Brief ▸ For the listing below, report all lines that hold the word "coordinates".

Extracted information ▸
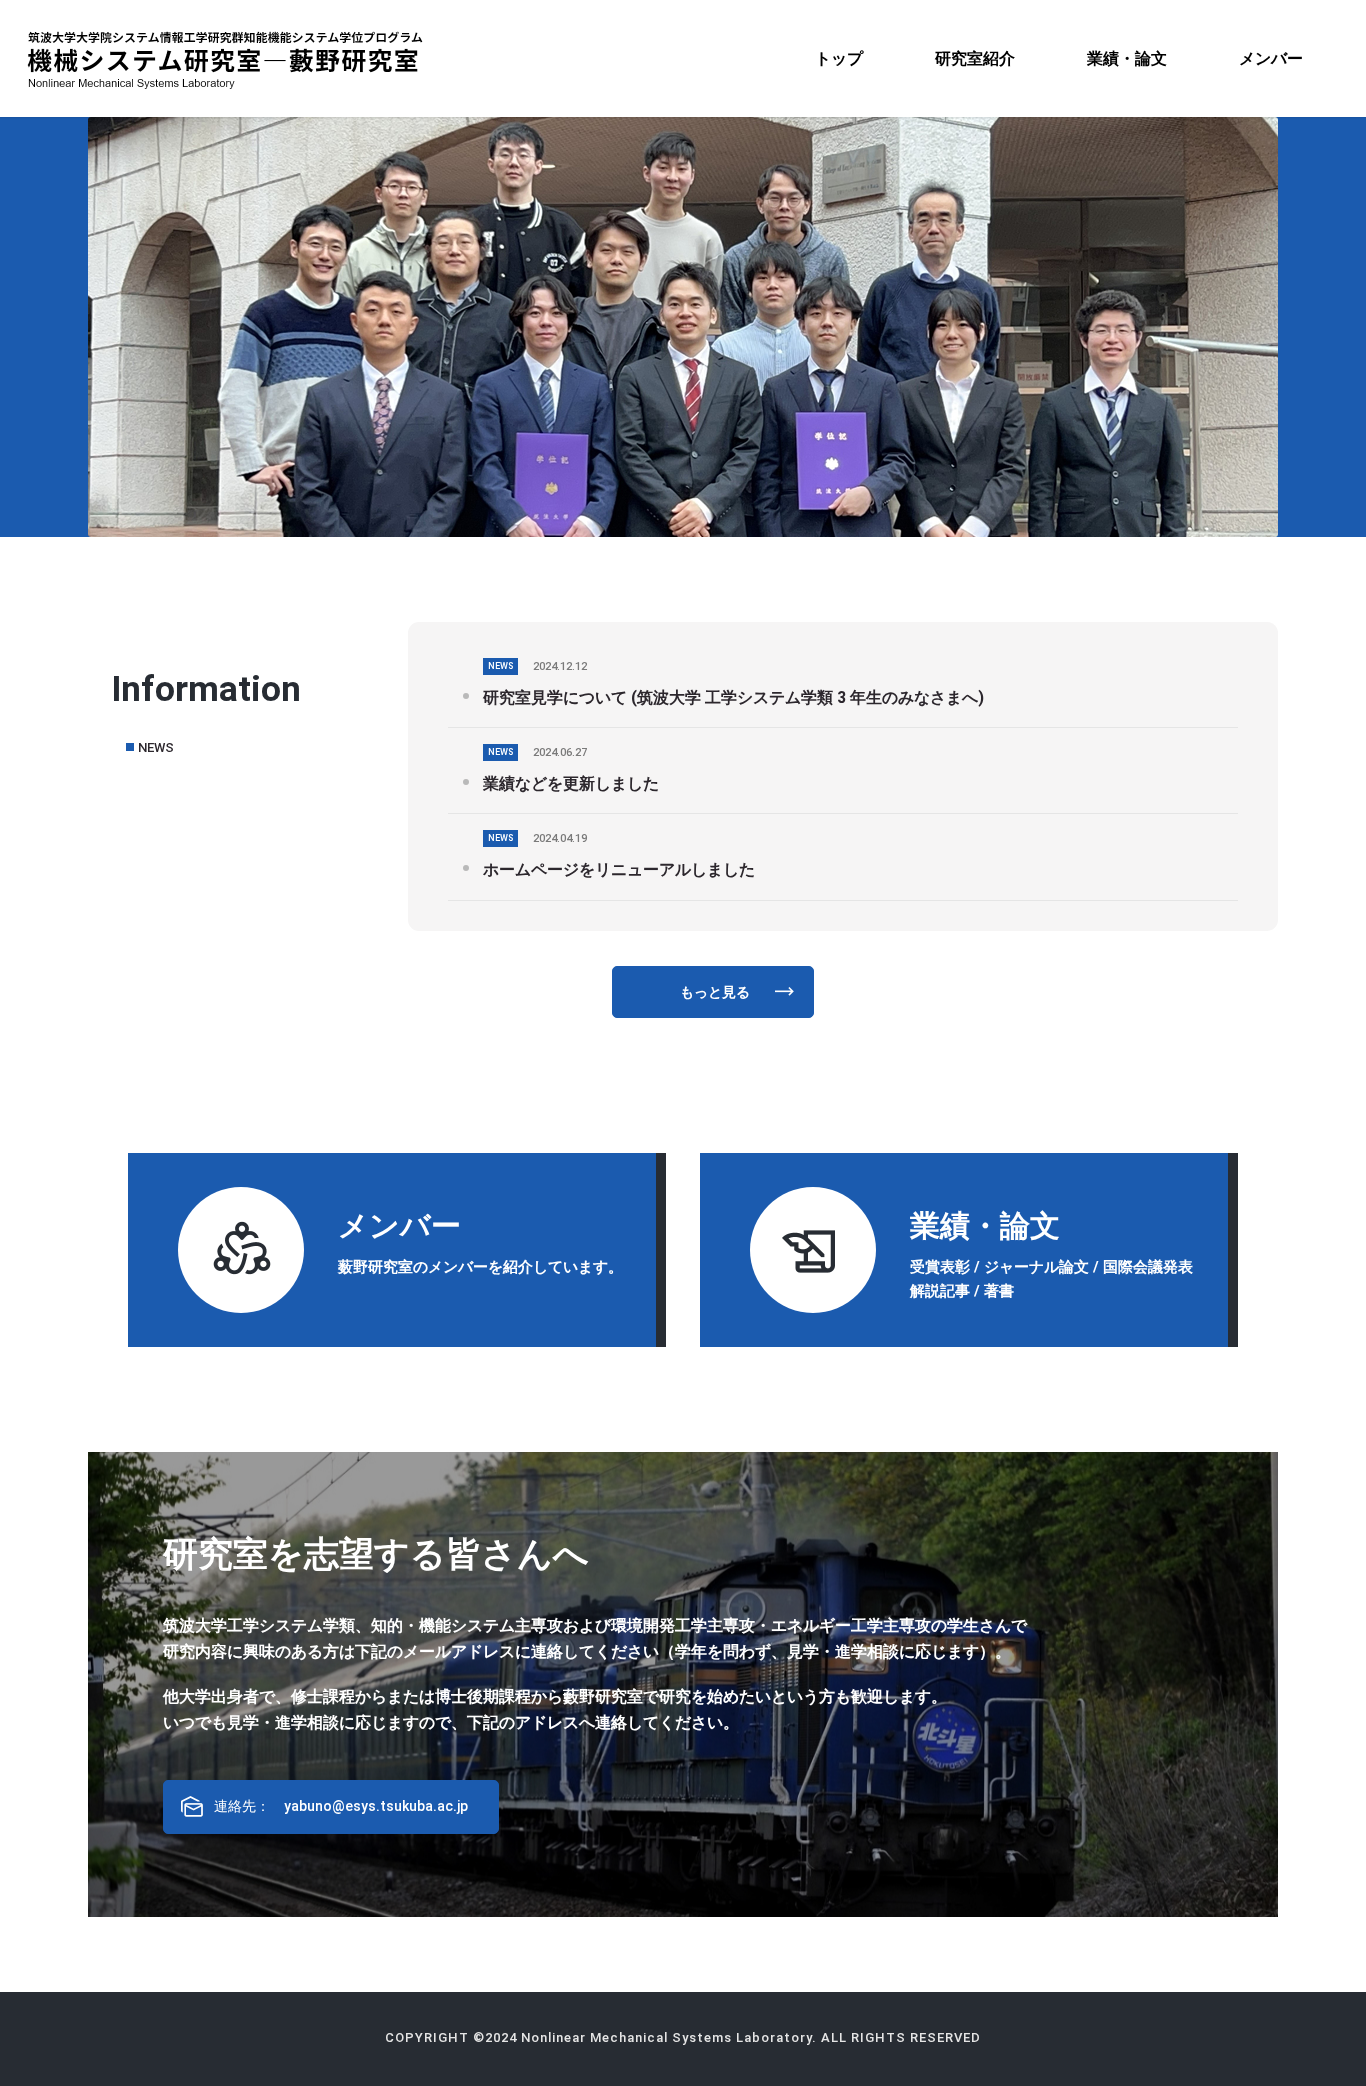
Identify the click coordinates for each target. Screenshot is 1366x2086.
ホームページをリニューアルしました (619, 869)
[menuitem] (839, 58)
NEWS (156, 747)
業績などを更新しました (571, 783)
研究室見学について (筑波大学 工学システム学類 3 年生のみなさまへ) (733, 697)
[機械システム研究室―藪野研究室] (225, 59)
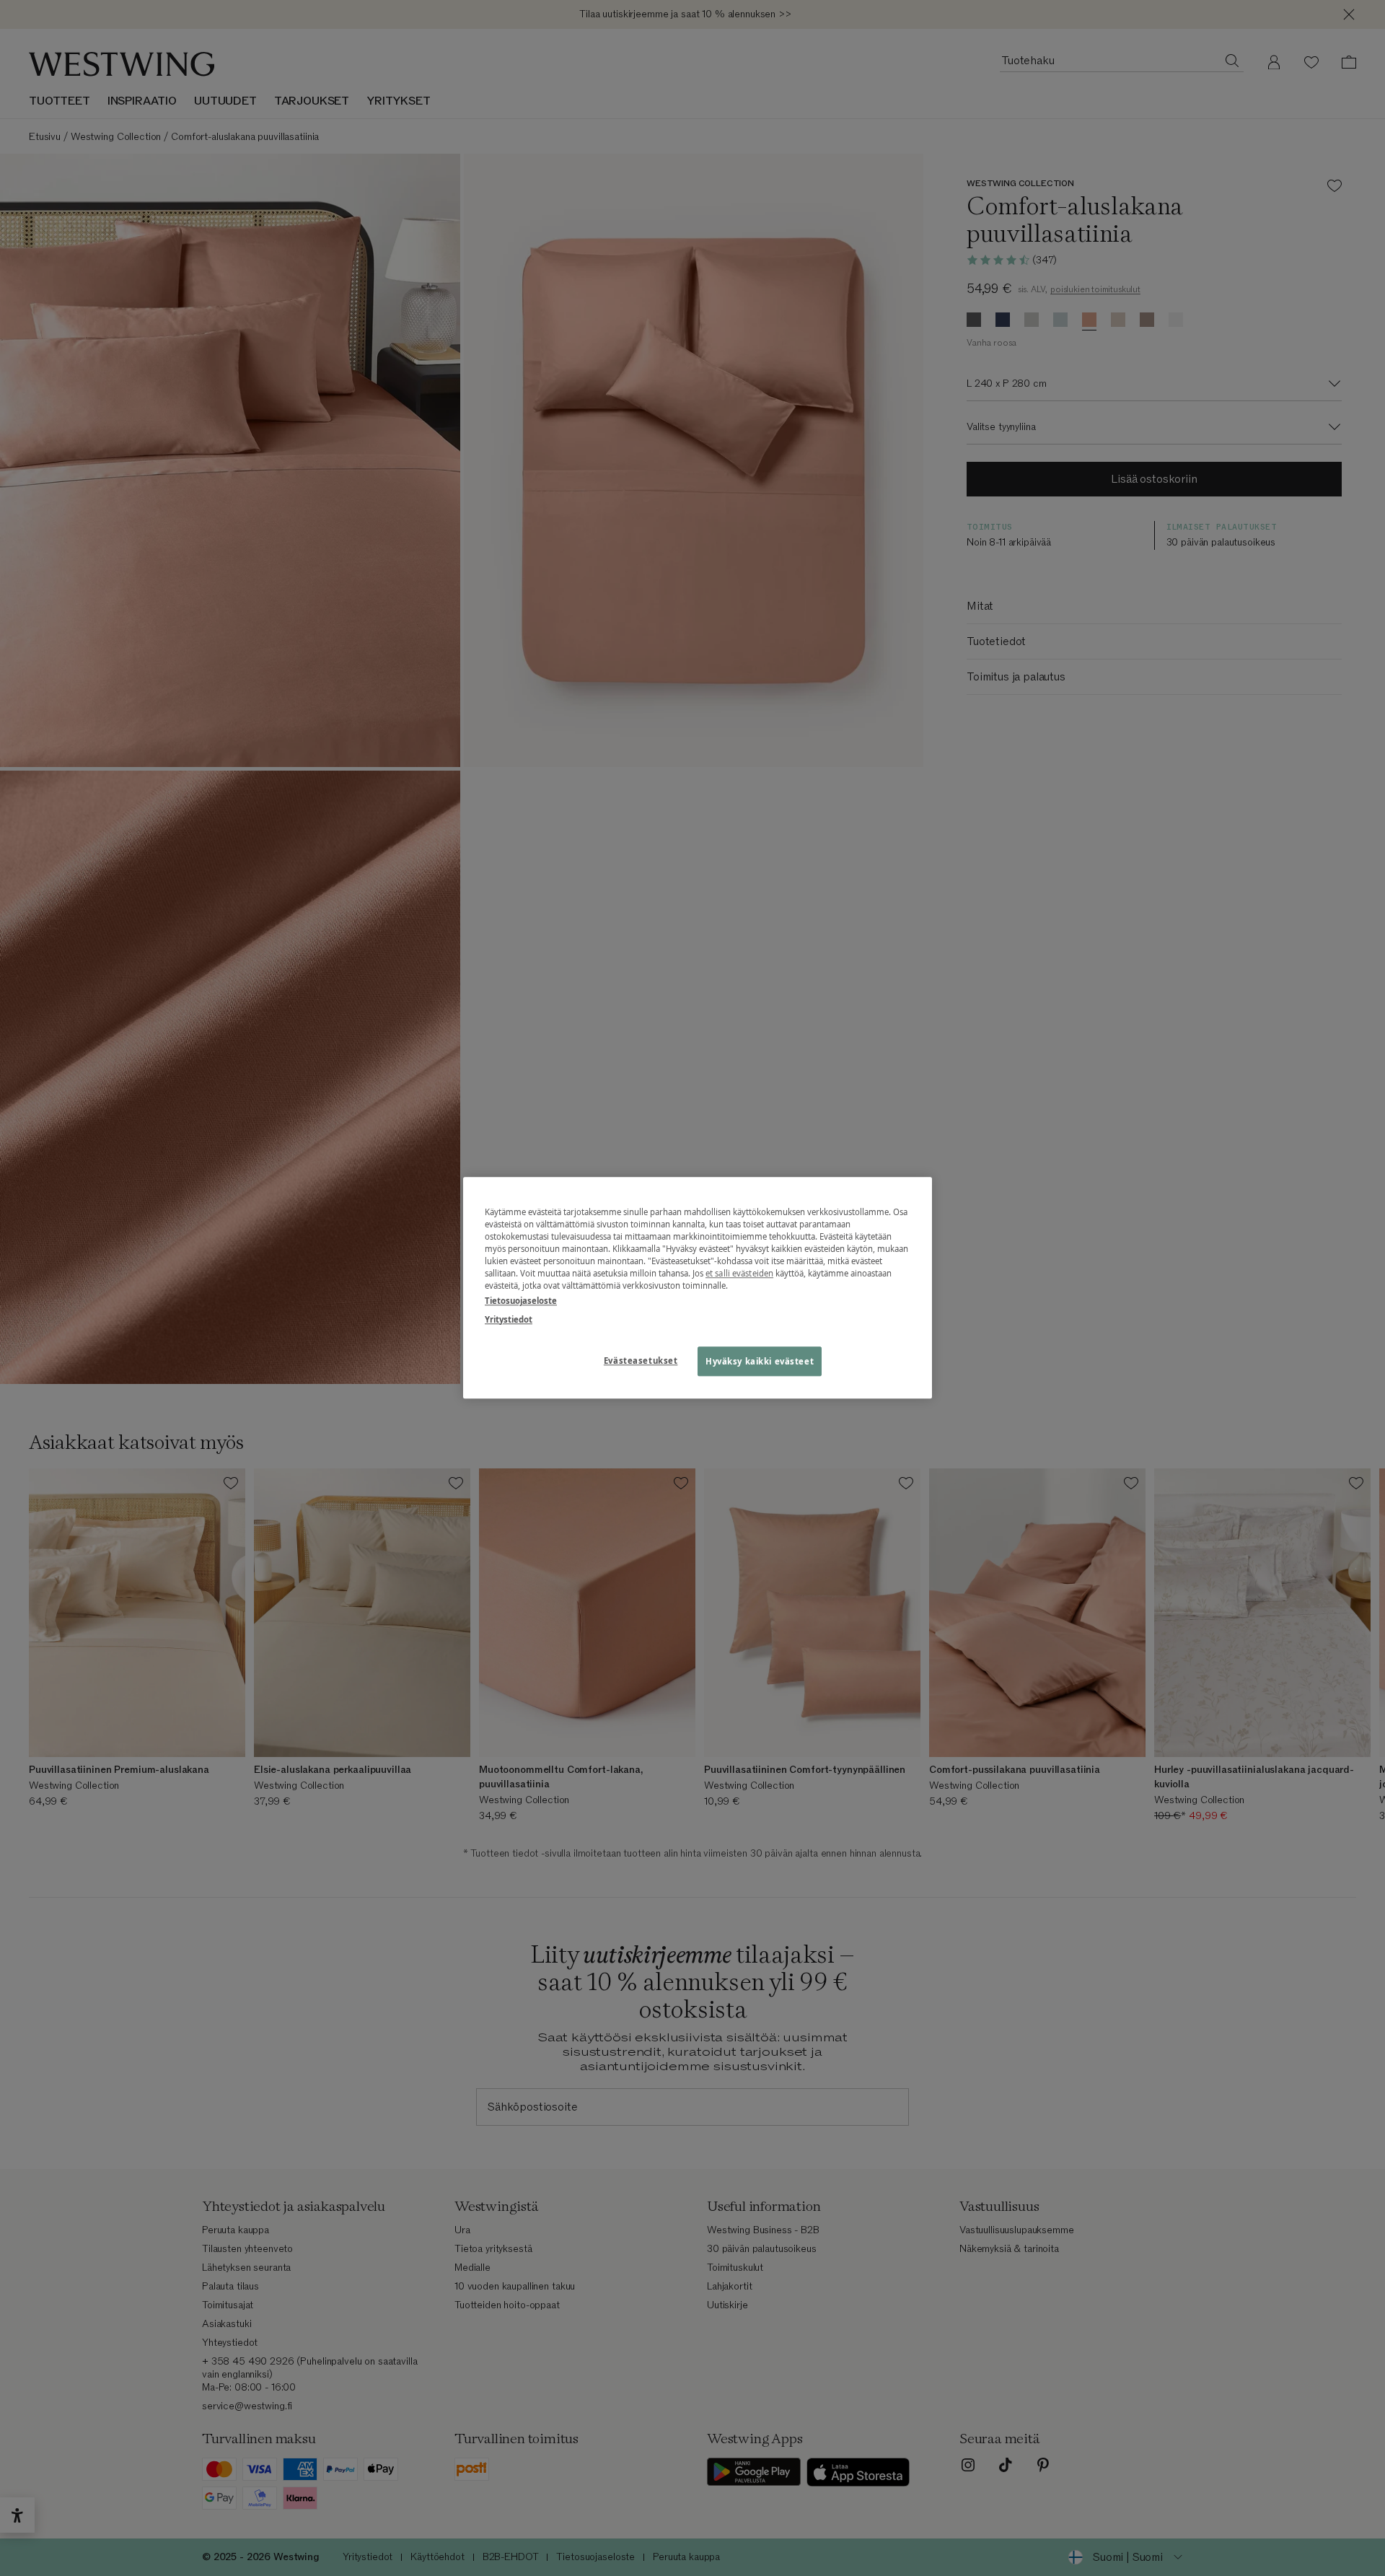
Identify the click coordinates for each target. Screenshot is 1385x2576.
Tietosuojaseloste (521, 1301)
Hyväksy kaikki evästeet (759, 1361)
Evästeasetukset (641, 1360)
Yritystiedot (508, 1319)
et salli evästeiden (739, 1274)
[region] (697, 1287)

Answer to this exercise ▸
Identify the click coordinates for each target. Screenshot is 1366x2086.
Identify the click coordinates for each target. Screenshot is 1385x2576.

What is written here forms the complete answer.